Durante su conversación con el equipo de Infobae a la Tarde, compuesto por Manu Jove, Maia Jastreblansky, Paula Guardia Bourdin y Marcos Shaw, Germano centró su análisis en la dinámica surgida tras la comparecencia de Adorni en el Congreso, donde enfrentó denuncias en su contra.
El experto afirmó: “Adorni pierde más popularidad que el resto de los funcionarios”, destacando que esta situación se ve acentuada por el ajuste económico: “Argentina durante los últimos años tiene una constante: los casos de corrupción penetran más cuando el bolsillo aprieta”.
Germano también hizo hincapié en la dimensión mediática y política del caso Adorni: “Lo que me pasa es que hay, como una disociación, si se quiere, entre una mirada mediática y una mirada política. El recinto, las fuerzas parlamentarias, están mucho más enfocadas en metro cuadrado puro: economía y gestión. No tanto en el tema puntual Adorni”.
El analista subrayó que “la enorme mayoría de las preguntas a Adorni en el Congreso tuvieron que ver con economía, deuda, la cuestión fiscal; Adorni, como caso puntual, es chico en términos de discusión”.

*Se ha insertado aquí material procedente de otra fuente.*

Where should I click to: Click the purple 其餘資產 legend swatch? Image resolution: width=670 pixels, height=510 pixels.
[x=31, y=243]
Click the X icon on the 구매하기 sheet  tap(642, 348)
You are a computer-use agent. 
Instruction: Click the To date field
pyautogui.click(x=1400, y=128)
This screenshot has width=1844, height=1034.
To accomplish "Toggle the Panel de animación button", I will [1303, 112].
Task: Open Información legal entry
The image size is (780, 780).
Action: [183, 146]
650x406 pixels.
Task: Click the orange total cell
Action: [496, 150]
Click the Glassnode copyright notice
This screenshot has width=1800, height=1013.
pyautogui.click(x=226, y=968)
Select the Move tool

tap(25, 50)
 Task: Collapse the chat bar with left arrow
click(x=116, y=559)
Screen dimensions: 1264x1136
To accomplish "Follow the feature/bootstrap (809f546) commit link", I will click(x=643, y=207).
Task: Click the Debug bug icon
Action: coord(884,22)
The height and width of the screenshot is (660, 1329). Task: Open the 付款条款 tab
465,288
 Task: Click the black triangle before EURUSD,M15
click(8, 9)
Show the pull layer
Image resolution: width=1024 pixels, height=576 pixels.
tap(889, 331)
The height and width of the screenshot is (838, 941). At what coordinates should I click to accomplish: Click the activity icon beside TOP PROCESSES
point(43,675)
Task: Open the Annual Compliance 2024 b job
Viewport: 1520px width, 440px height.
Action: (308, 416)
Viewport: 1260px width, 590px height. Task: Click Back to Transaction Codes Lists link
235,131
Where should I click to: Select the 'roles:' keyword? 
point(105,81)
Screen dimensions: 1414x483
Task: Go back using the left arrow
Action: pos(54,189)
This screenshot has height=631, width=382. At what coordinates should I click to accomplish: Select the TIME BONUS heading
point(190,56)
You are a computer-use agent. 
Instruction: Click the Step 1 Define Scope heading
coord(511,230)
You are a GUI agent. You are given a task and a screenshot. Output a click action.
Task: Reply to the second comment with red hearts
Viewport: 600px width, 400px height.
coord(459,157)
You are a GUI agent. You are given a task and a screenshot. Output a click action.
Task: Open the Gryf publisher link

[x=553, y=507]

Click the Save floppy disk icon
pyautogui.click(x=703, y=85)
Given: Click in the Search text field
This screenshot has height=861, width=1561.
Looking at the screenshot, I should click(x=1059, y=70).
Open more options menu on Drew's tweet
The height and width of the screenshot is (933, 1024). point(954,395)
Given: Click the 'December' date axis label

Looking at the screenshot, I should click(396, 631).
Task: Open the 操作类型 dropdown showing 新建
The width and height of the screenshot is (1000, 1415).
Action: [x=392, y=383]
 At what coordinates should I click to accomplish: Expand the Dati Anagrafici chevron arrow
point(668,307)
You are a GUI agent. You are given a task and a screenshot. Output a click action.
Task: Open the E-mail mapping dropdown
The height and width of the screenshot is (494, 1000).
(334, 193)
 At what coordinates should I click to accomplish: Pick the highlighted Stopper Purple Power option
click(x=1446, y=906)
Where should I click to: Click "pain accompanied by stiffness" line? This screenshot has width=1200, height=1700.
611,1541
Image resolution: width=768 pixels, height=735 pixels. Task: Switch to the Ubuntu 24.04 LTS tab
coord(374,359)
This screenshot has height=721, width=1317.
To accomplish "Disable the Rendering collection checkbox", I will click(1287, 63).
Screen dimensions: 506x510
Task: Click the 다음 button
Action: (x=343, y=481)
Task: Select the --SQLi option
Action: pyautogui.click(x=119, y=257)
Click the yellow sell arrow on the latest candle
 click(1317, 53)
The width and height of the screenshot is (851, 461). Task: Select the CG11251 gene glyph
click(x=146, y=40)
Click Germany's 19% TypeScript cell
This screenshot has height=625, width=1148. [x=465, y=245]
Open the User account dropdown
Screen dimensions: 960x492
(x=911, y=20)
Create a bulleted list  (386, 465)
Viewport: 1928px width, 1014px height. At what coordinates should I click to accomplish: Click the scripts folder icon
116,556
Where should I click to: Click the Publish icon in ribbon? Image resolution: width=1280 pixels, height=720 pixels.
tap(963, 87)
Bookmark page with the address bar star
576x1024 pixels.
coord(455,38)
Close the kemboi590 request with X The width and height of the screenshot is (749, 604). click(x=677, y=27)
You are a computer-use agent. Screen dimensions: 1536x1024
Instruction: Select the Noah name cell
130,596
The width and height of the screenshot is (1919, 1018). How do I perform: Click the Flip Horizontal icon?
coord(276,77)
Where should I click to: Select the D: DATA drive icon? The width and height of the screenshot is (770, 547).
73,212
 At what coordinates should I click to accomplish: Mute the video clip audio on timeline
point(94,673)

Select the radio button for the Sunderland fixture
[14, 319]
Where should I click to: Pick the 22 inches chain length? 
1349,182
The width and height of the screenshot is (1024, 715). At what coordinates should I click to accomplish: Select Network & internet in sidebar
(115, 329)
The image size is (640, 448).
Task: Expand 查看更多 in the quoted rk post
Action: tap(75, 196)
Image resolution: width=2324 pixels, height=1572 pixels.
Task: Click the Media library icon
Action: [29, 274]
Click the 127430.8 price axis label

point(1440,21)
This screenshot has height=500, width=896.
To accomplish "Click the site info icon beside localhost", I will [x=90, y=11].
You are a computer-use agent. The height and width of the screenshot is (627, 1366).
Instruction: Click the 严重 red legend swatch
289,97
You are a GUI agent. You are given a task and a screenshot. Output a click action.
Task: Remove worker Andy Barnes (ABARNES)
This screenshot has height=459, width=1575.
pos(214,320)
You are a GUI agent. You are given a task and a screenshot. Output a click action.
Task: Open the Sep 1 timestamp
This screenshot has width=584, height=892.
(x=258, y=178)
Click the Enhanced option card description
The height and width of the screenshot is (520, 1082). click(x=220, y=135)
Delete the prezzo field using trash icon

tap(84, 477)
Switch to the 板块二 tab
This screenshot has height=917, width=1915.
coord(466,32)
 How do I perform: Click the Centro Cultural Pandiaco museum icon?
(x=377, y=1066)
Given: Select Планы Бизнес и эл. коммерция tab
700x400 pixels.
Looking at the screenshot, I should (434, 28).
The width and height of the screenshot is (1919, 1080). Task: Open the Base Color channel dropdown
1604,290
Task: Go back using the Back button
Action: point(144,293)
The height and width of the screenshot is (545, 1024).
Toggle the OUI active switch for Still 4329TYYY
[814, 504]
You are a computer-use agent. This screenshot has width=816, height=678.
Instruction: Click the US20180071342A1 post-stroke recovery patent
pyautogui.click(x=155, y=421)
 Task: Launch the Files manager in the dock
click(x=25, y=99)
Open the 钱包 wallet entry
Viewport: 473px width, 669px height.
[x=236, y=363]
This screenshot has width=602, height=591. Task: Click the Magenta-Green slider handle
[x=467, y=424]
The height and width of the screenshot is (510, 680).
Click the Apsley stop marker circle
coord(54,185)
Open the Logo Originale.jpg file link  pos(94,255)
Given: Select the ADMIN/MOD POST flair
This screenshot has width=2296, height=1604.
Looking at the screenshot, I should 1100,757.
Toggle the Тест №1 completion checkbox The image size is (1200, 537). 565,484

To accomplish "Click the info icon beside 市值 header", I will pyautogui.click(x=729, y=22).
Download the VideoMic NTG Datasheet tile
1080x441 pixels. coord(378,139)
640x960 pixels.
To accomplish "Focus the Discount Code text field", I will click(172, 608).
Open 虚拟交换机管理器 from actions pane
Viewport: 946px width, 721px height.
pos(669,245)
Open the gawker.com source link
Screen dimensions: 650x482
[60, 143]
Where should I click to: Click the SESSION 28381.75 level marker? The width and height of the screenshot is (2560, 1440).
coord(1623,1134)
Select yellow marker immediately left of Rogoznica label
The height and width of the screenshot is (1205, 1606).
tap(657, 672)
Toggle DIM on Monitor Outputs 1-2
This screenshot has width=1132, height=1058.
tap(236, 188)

Sin embargo, advirtió que en el ámbito del discurso público el caso impactó al gobierno: “Hay una pérdida de popularidad en donde Adorni pierde más popularidad que el resto de los funcionarios. Si no tenías una economía que aprieta un poquito, no sé si esto explotaba como explotó. Igual, eso me parece es normal, no me sorprende”.
Respecto a la estrategia comunicacional del oficialismo, Germano comentó: “Este es un gobierno que está diseñado o vino con dos grandes cosas: inflación y casta. Venía a romper privilegios. Cuando hace que otros den explicaciones, exige explicaciones; es un tipo de gobierno; le cuesta mucho más cuando tiene que darlas”, y añadió: “En este proceso, el gobierno no puede salir del tema para volver a tomar la iniciativa”.
Sobre las tácticas del oficialismo, Germano reflexionó: “El consejo a Trump era: atacar, atacar, atacar, nunca retrocedas, nunca admitas una derrota. Creo que Milei se inscribe en ese tipo de liderazgos, lo llamamos brutales: sabés perfectamente qué piensa Milei sobre cada tema, para bien o para mal”.
El especialista argumentó que esta postura conlleva consecuencias: “Cuando a Milei le va mejor, no crece tanto en opinión pública; cuando le va peor, tampoco pierde tanta aprobación”.
Interrogado sobre la efectividad de esa estrategia en tiempos de crisis, Germano fue claro: “Por lo menos para mí no está siendo eficiente”, y ejemplificó: “El gobierno es mucho mejor atacando que defendiéndose. Está diseñado genéticamente para eso; cuando tiene que defenderse le cuesta más”.